Author: Lennemann, Nicholas J.; Rhein, Bethany A.; Ndungo, Esther; Chandran, Kartik; Qiu, Xiangguo; Maury, Wendy
Title: Comprehensive Functional Analysis of N-Linked Glycans on Ebola Virus GP1 Document date: 2014_1_28
ID: 6sb3ipab_16
Snippet: Removal of N-linked glycans enhances antiserum sensitivity. Our studies indicated that the most deglycosylated EBOV GP1 mutants were expressed at WT levels and provided the highest levels of transduction into Vero cells and peritoneal macrophages. Nonetheless, the conservation of the glycan sites, particularly in the GP1 core sequences, across the species suggested that positive selection for these sites was occurring. Therefore, our deglycosylat.....
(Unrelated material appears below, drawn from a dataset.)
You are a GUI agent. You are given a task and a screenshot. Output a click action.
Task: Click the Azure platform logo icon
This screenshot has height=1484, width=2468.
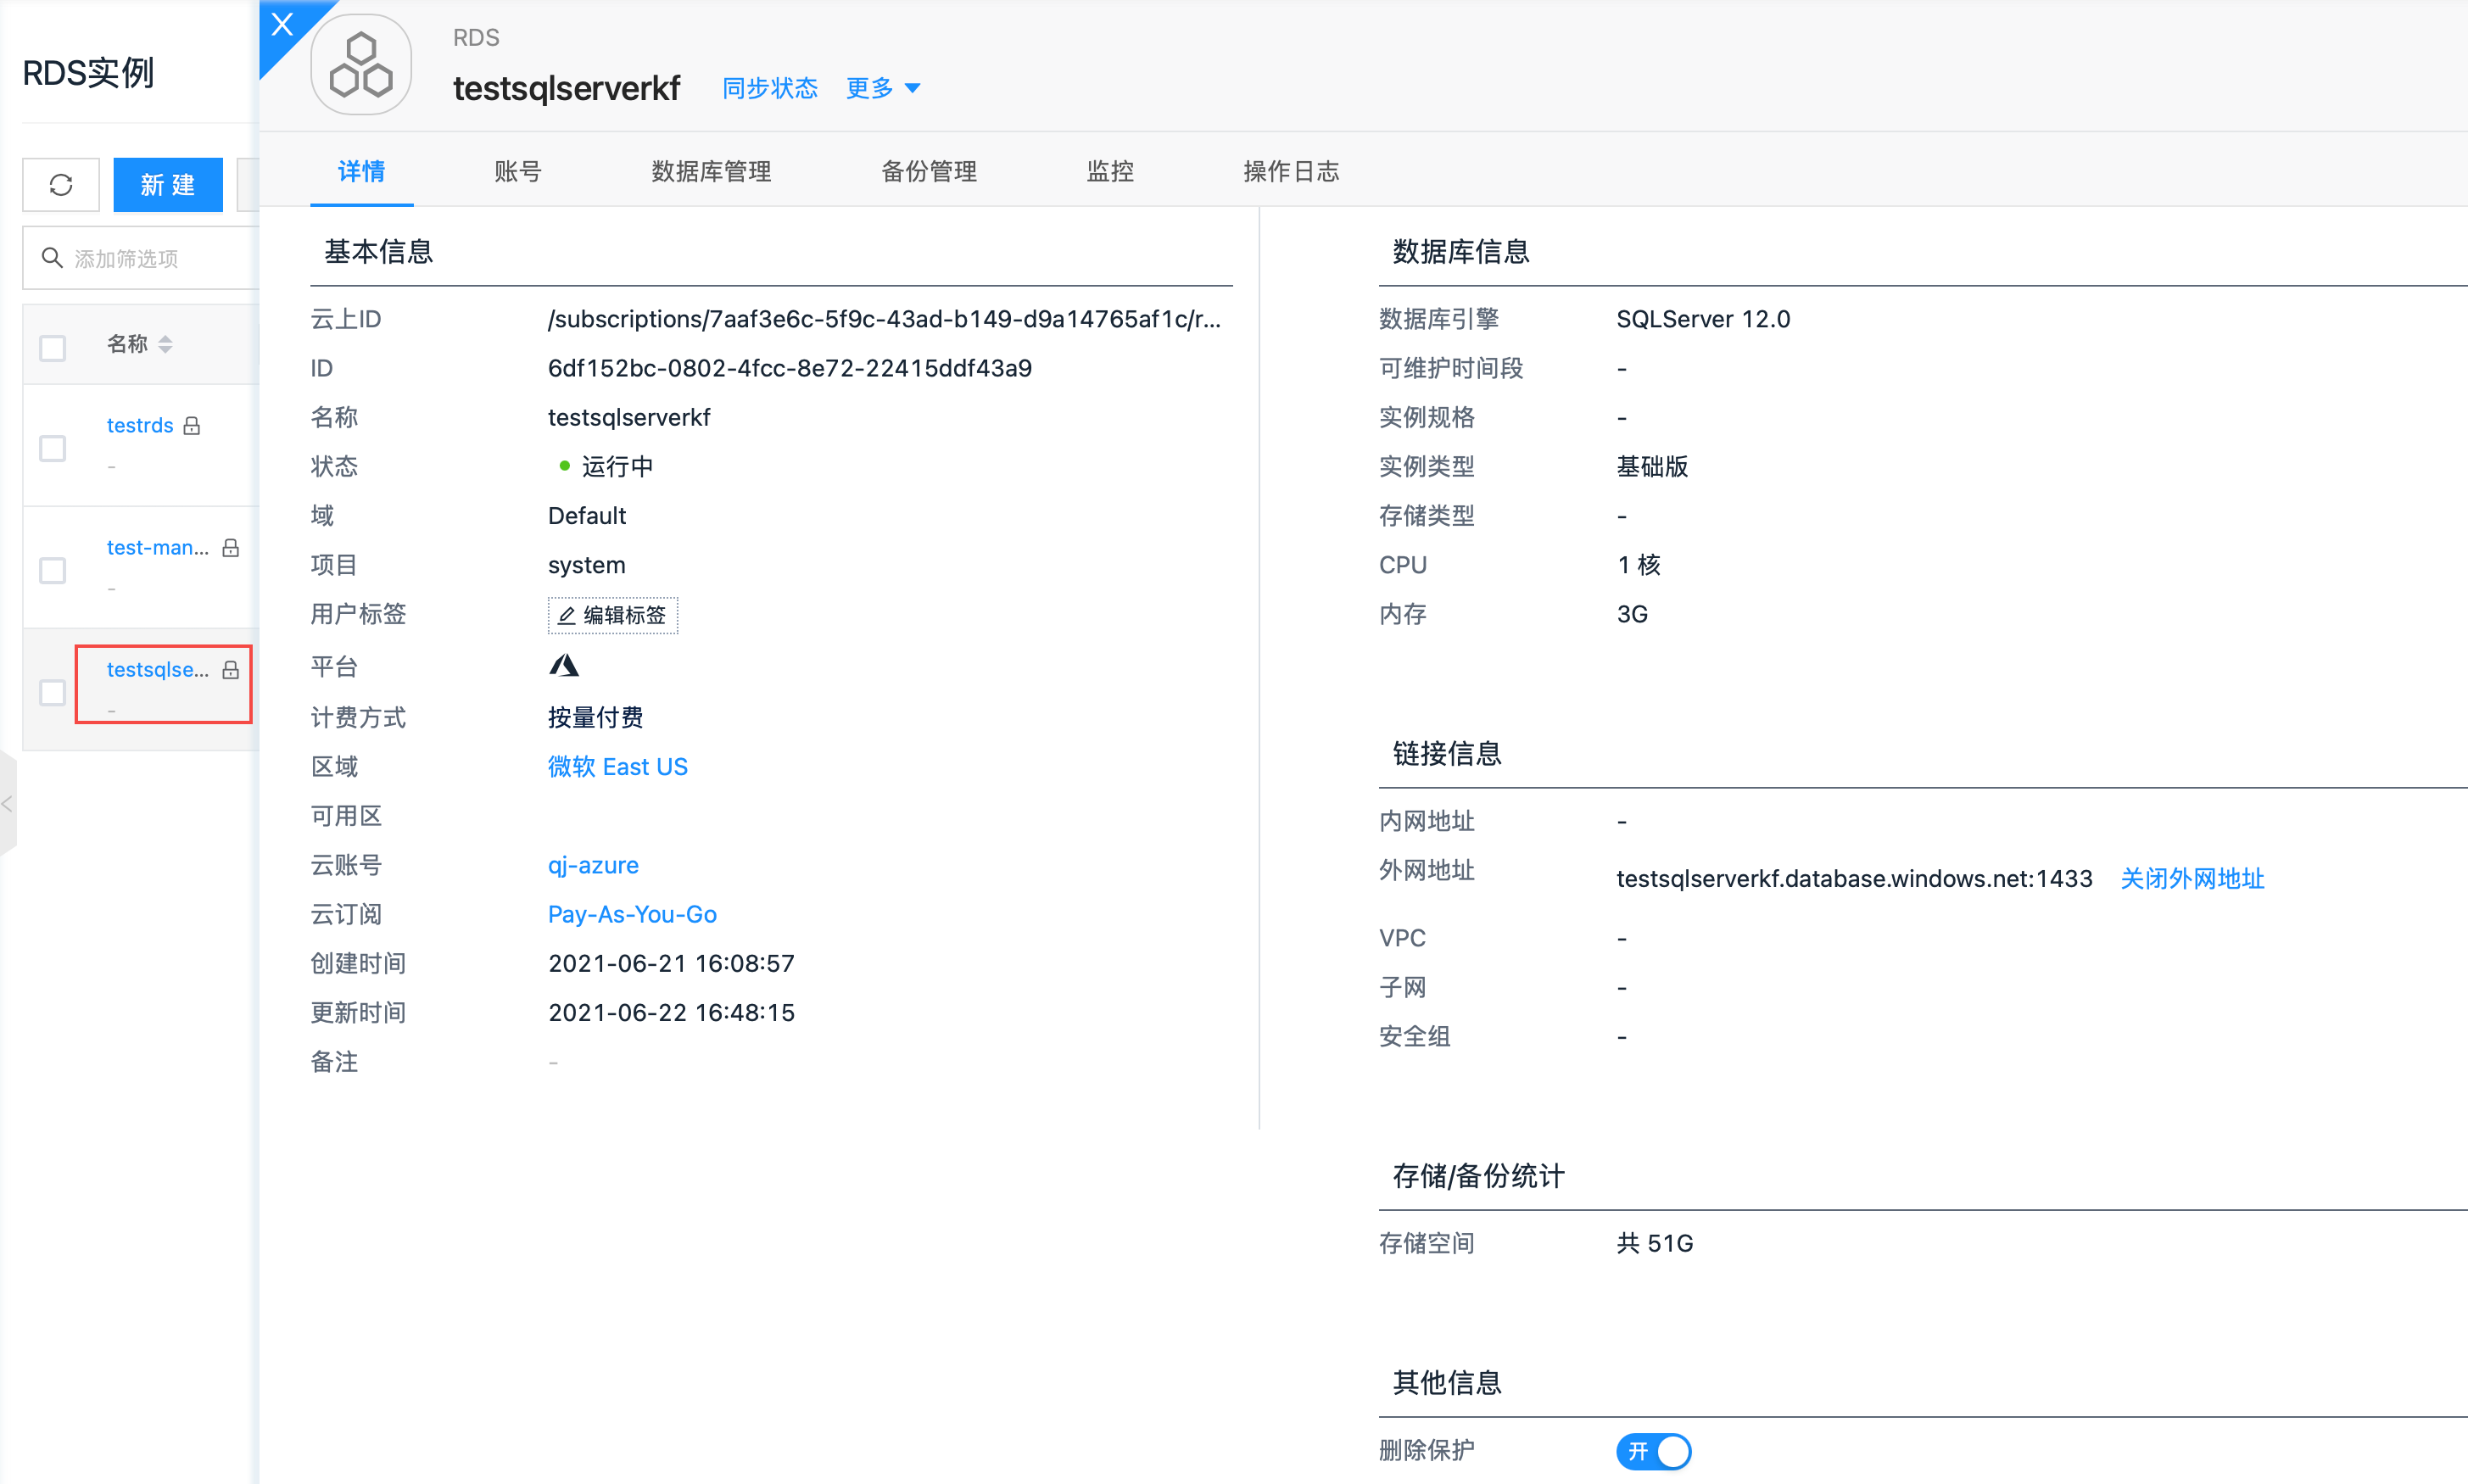564,666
Document: Removal of N-linked glycans enhances antiserum sensitivity. Our studies indicated that the most deglycosylated EBOV GP1 mutants were expressed at WT levels and provided the highest levels of transduction into Vero cells and peritoneal macrophages. Nonetheless, the conservation of the glycan sites, particularly in the GP1 core sequences, across the species suggested that positive selection for these sites was occurring. Therefore, our deglycosylated EBOV GPs were evaluated for their sensitivity to antiserum neutralization, since deglycosylation may increase the exposure of potential EBOV GP epitopes. Purified anti-EBOV IgG from convalescent cynomolgus macaques that were vaccinated prior to challenge with Ebola virus (a gift from John M. Dye, USAMRIID) was incubated with VSV pseudovirions that were normalized for the amount of matrix protein. Little to no enhancement of antiserum sensitivity was observed with a mutant lacking three glycans in the GP core; however, the removal of six glycans from the glycan cap increased the neutralization sensitivity more than 4-fold ( Fig. 6A and C) . In contrast, VSV pseudotyped with the Marburg virus GP was not neutralized by anti-EBOV IgG. Complete deglycosylation of the GP1 core (7G) led to a further increase in antiserum sensitivity ( Fig. 6B and C) . Since the MLD is a major target of neutralizing antibodies (7-9), we anticipated that the removal of N-glycans from this domain would enhance anti-EBOV IgG sensitivity. Surprisingly, GPm8G was no more sensitive to neutralization than WT GP (Fig. 6B) , indicating that NGS in the MLD had little to no positive or negative effect on neutralization by the pooled anti-EBOV IgG. Consistent with this, removal of all N-linked glycans on GP1 (7Gm8G) did not enhance antibody neutralization beyond that observed with deglycosylation of GP1 core (7G). We found similar but less pronounced neutralization sensitivity with pooled sera collected from mice surviving challenge with mouse-adapted EBOV (see Fig. S8 in the supplemental material).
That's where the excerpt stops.